In life, Florence Griffith Joyner (Flo Jo as she was known to fans) was famous for her long painted fingernails, hand-made body suits, and of course, for running really fast. In the late eighties she set Olympic records in both the one hundred meter and two hundred meter, earning herself another nickname, “the world’s fastest woman.”
Sadly, on September 21, 1998, Joyner suffered an epileptic seizure and died in her sleep. She was thirty nine years old.
After her death, Joyner’s family searched in vain for her will. They never recovered it and it was never filed with the court.
As a result, Joyner’s estate went into probate. Her mother and husband found themselves embroiled in a bitter legal battle; Joyner’s mother claiming Joyner promised she could live out the remainder of her life in the Joyner home. Joyner’s husband claiming his wife never made any such promise. With the will missing, it was impossible to determine the truth. In the end, the judge appointed a third party to administer the estate.

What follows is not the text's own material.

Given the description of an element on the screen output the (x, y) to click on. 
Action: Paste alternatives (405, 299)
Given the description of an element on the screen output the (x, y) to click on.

Had Joyner’s will been recovered her family could have been spared the personal and financial expense of a lengthy probate. Instead, her estate paid unnecessary legal fees, while two of the people most important to her feuded in court for the better part of four years.

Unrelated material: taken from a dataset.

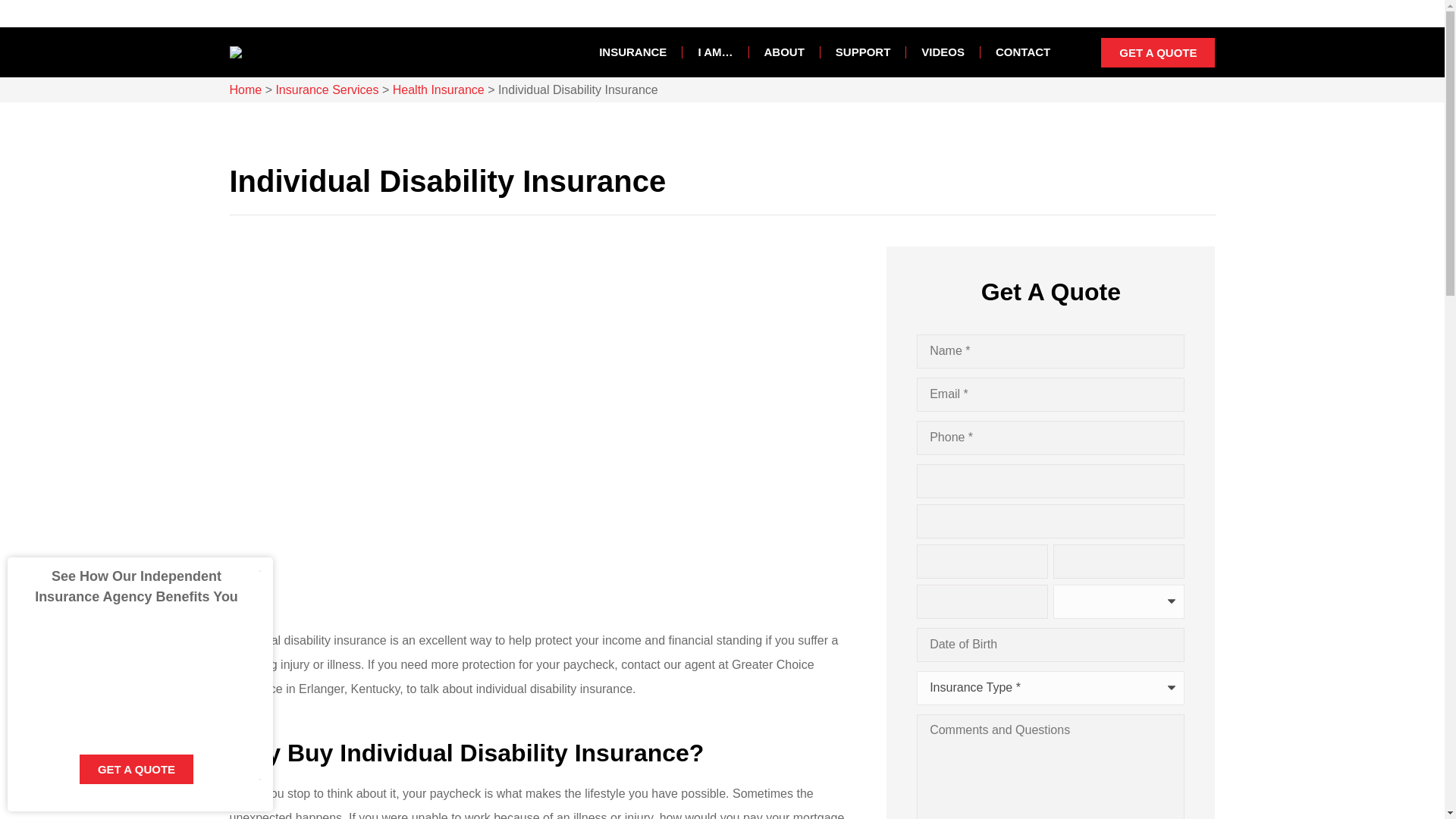
logo (234, 51)
ABOUT (784, 52)
INSURANCE (632, 52)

It goes without saying that for a person’s estate planning to be effective, it must be accessible. A trusted person must know where the planning documents are and be able to retrieve them.
However, life does happen and disasters occur. It is possible for a person’s planning to be lost or destroyed. As a result, many firms (including Streeter Law Group) keep a copy of the client’s most recent plan because you never know.